しかし、このAI開発プロジェクトに関与していた元従業員Bが、退職時に不正な方法でこれらの学習データの一部や、学習済みモデルのパラメータ情報を記録したファイルを外部に持ち出したことが発覚しました。元従業員Bは、競業他社である企業Cに転職後、持ち出したデータやモデル情報を利用して、企業AのAIモデルと類似した機能を持つシステムを開発・提供しようとしています。
企業Aは、元従業員Bの行為および企業Cの行為が、自社の営業秘密を侵害する不正競争行為に当たると主張し、法的措置を検討しています。
法的な争点
本事例シナリオにおいて、主に不正競争防止法(不正競争防止法)上の営業秘密侵害が争点となります。具体的には、以下の点が法的に問われることになります。
- AI学習データおよび学習済みモデルは営業秘密に該当するか
- 不正競争防止法第2条第6項は、営業秘密を「秘密として管理されている生産方法、販売方法その他の事業活動に有用な技術上又は営業上の情報であって、公然と知られていないもの」と定義しています。この定義における「秘密管理性」「有用性」「非公知性」の3つの要件を、AI学習データや学習済みモデルが満たすかが問われます。
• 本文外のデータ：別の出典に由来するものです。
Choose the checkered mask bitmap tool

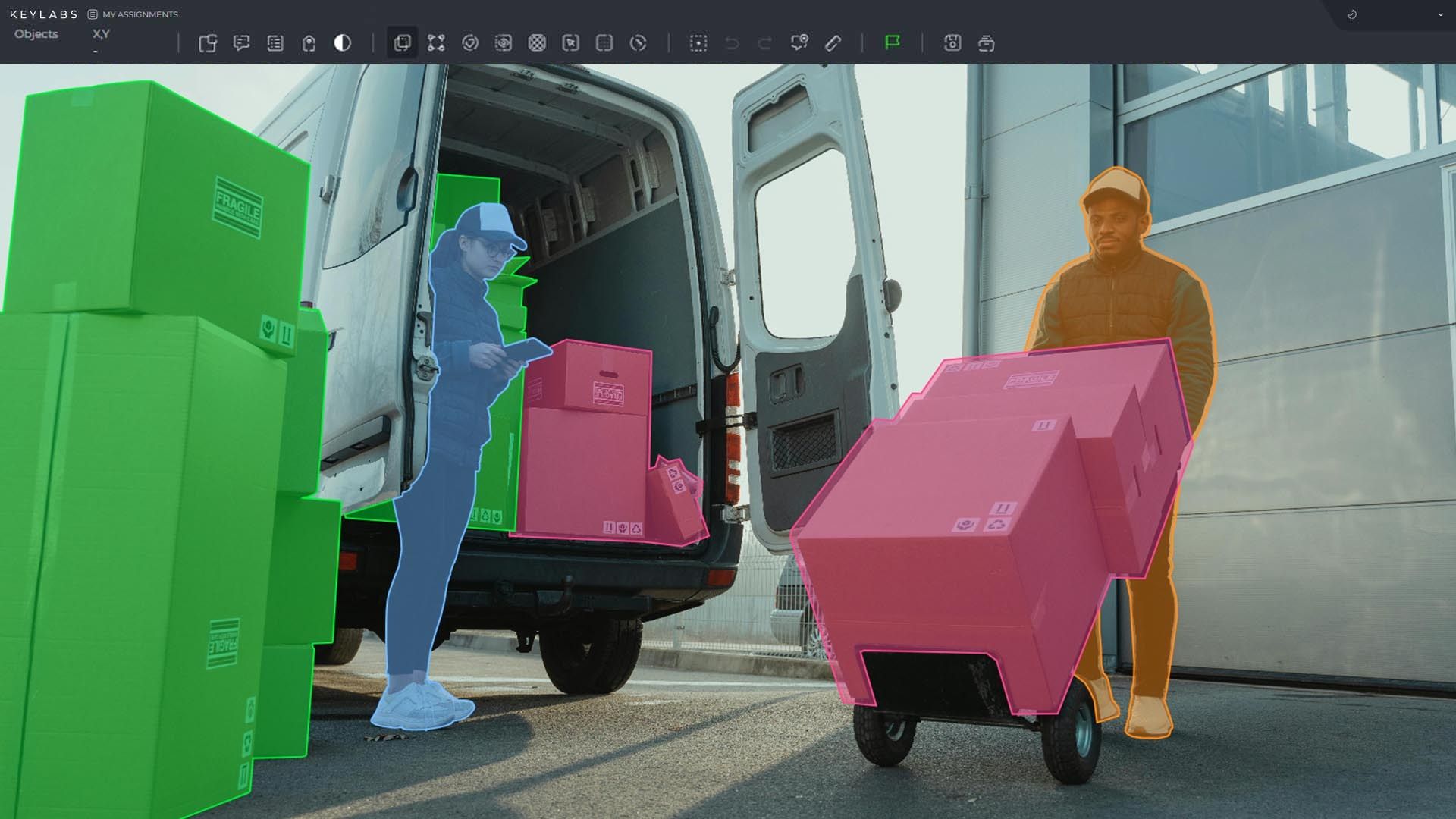[537, 43]
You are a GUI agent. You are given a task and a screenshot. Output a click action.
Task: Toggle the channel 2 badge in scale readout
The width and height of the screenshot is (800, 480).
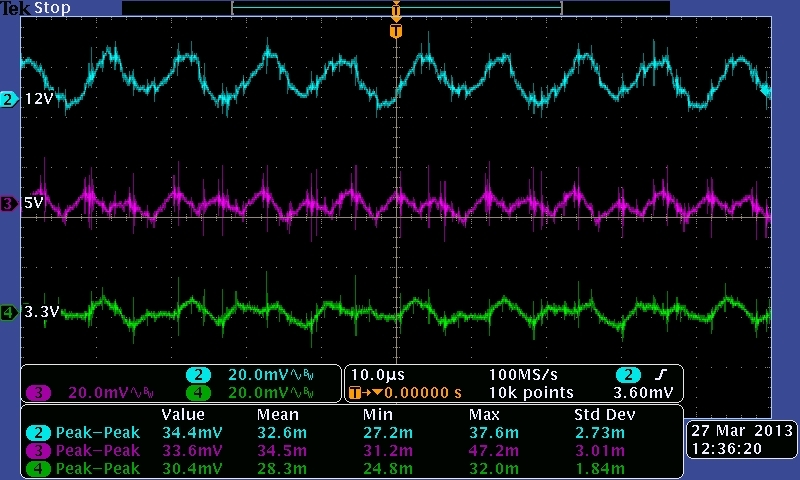pos(196,374)
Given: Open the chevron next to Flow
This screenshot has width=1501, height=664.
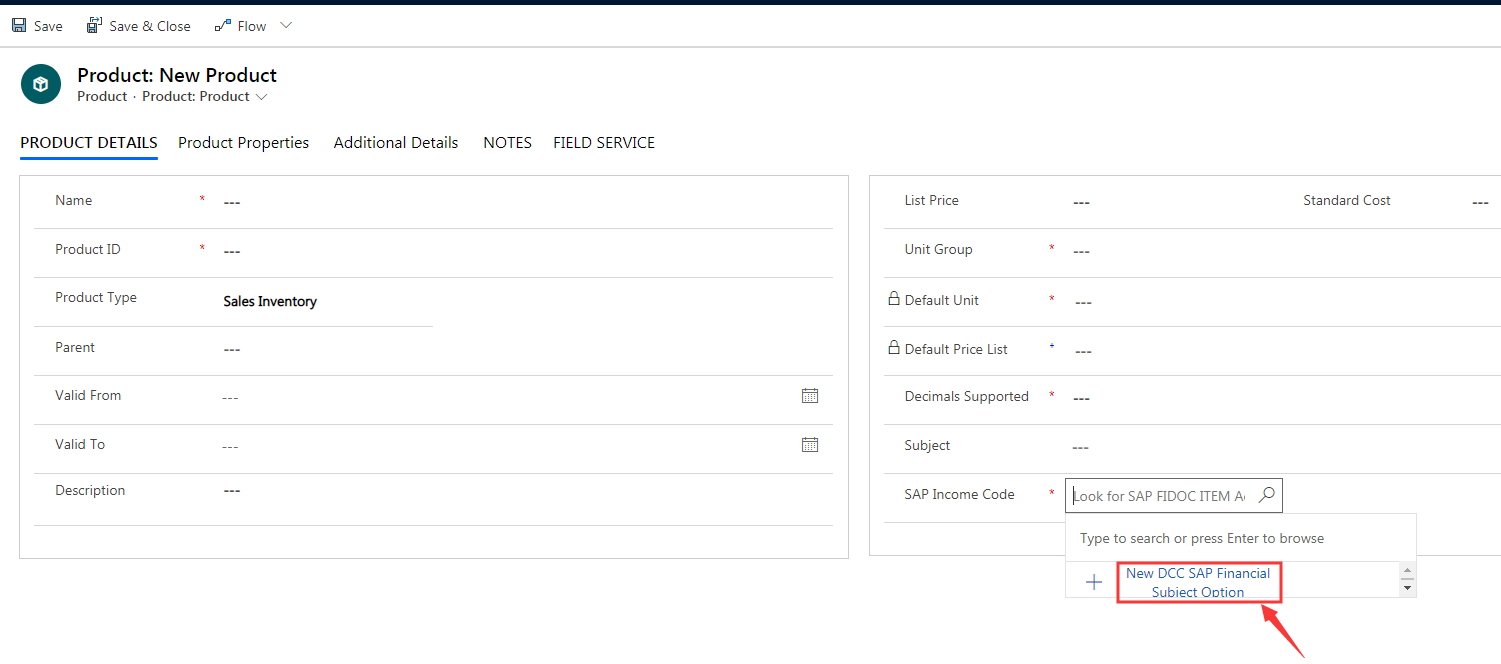Looking at the screenshot, I should [285, 24].
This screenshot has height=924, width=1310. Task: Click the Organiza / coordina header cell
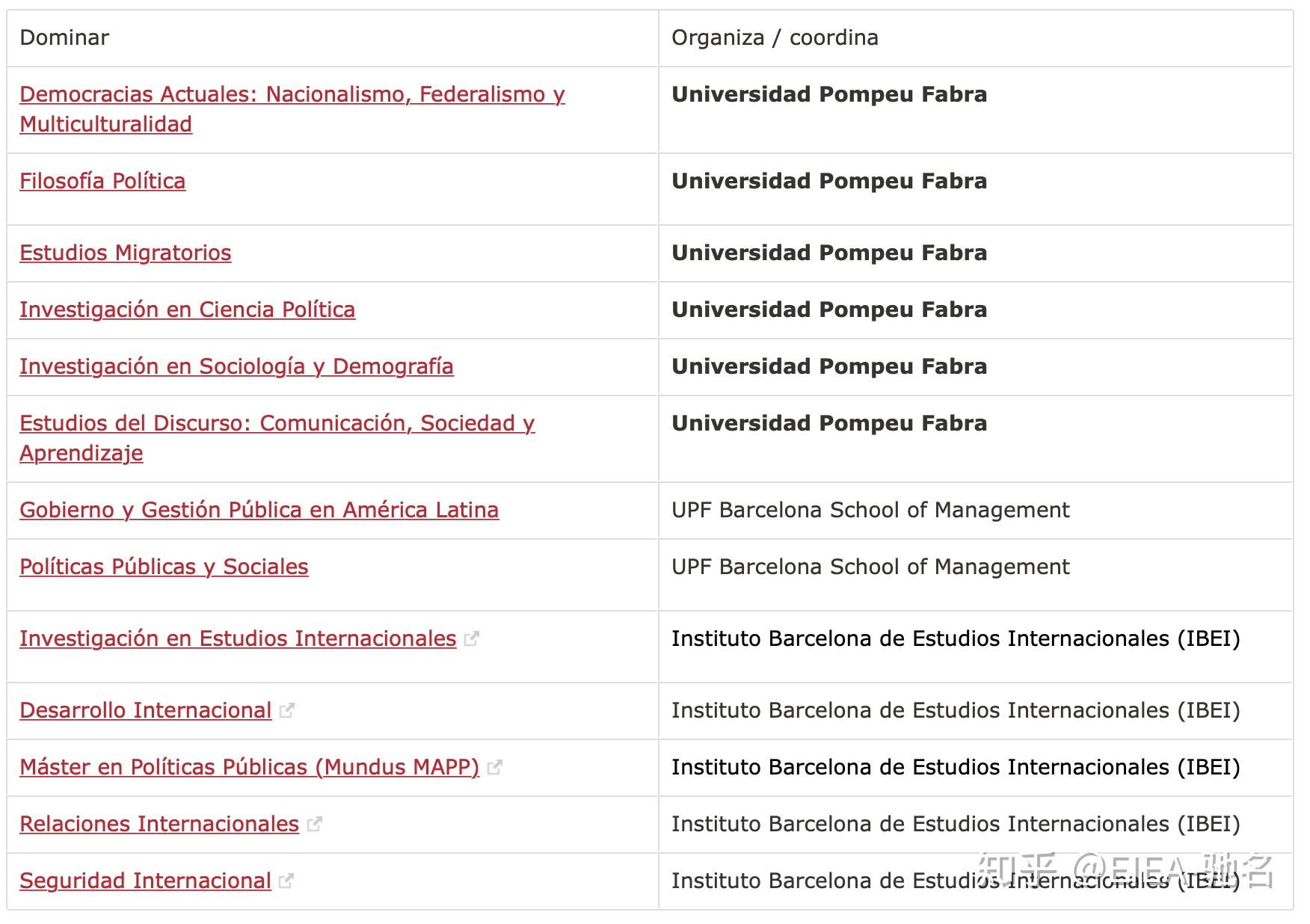pyautogui.click(x=976, y=38)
- 秘密管理性: 大量のデータやモデル情報に対し、企業Aがどのようなアクセス制限、パスワード管理、持ち出し制限などの措置を講じていたかが問われます。特に、分散開発環境やクラウドストレージを利用している場合、物理的な場所によらない管理措置が適切に行われていたかが重要になります。データ集合体全体としての秘密管理性や、個々のデータ項目の秘密管理性も論点となりえます。学習済みモデルについても、モデルファイルへのアクセス制限や、パラメータを秘匿するための措置などが問われます。
- 有用性: 顧客データによる需要予測、実験データによる製品開発、製造プロセスデータによる効率化など、これらのデータやそれによって開発されたAIモデルが、企業Aの事業活動において客観的に見て有益な情報であるかが問われます。特定の成果に結びついていることや、将来的な活用可能性なども評価されます。
- 非公知性: これらのデータやモデル情報が、企業Aの社外で一般に入手可能な情報であったかが問われます。公開されている統計データや、特許公報、学術論文などから容易に知り得た情報でないことが必要です。学習データの場合、特定の個人情報が含まれるかどうかも非公知性の判断に影響する可能性があります。学習済みモデルの場合、モデルの構造やパラメータが公開されていないかが問われますが、モデルの出力結果のみでは非公知性が認められにくい可能性があります。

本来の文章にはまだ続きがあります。